Life is back to normal for Ryan Rolison.
The University School of Jackson senior is back in classes, spending time with his friends and going to football games.
His summer lasted a little longer this year, and he got an experience that probably trumps anything his classmates got to do before returning to school.
“I’ve got a lot of people coming up to me congratulating me and telling me they were proud of me,” Rolison said last Friday.
Rolison is a gold medalist, having pitched for the 18U Team USA national baseball team that beat host Japan for a world championship Sept. 6.
The trip to Japan was the culmination of a summer of tryouts, cuts and development. Rolison pitched in North Carolina and later California, impressing coaches enough to make the squad and making friends along the way.
“We started this process early in the summer,” Rolison said. “From there I just started building relationships with these guys.”
They arrived in Japan in late August, and while there Rolison got to see downtown Osaka.
“It kind of reminded me of New York City and Times Square, so that was pretty cool,” he said.

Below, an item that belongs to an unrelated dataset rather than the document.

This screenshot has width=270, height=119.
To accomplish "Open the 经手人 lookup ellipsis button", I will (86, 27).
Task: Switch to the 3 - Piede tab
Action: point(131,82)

But they were there for baseball. Rolison pitched briefly in a 5-2 win over Brazil on Sept. 1, but his main action came four days later in the final game before the championship.
“That morning at breakfast [the coaches] let me know I was going to start against Canada,” Rolison said. “I was laying there visualizing what the outing was going to be like.”
The crowd for this game was smaller than some of the others, maybe 2,000 or 3,000 in Koshien Stadium.
Rolison gave up four runs on five hits and four walks in 3.2 innings. Forrest Whitley relieved him and finished the game from there, a 9-5 USA win.
“I think I competed very well,” the lefty Rolison said. “My curveball wasn’t really working that night so I had to kind of go to my other secondary pitches.
“It was definitely the toughest lineup I’ve faced as a pitcher.”
Pitching coach Greg Moore walked out to remove Rolison in the fourth, with the Miami Marlins’ first-round pick Josh Naylor up to bat.
“No coach,” Rolison recalled saying. “I got him right here.”
And in his last appearance for Team USA, Rolison struck Naylor out.
The next day the Americans beat Japan 2-1, and after South Korea was honored as the third place team and Japan as the runner-up, Rolison and his teammates were called to a stage to be recognized as the winners.
“It was a special experience for me, special moment,” Rolison said. “Hearing your national anthem in a foreign country, there’s nothing better, especially with USA across your chest.”
Rolison will take a few months away from baseball, working out to keep his fastball velocity up. He’ll go from USA to USJ on his uniform for one more spring and then head to Oxford to attend school and play baseball at Ole Miss. Life moves on.
The gold medal, and the experience that preceded it, will last.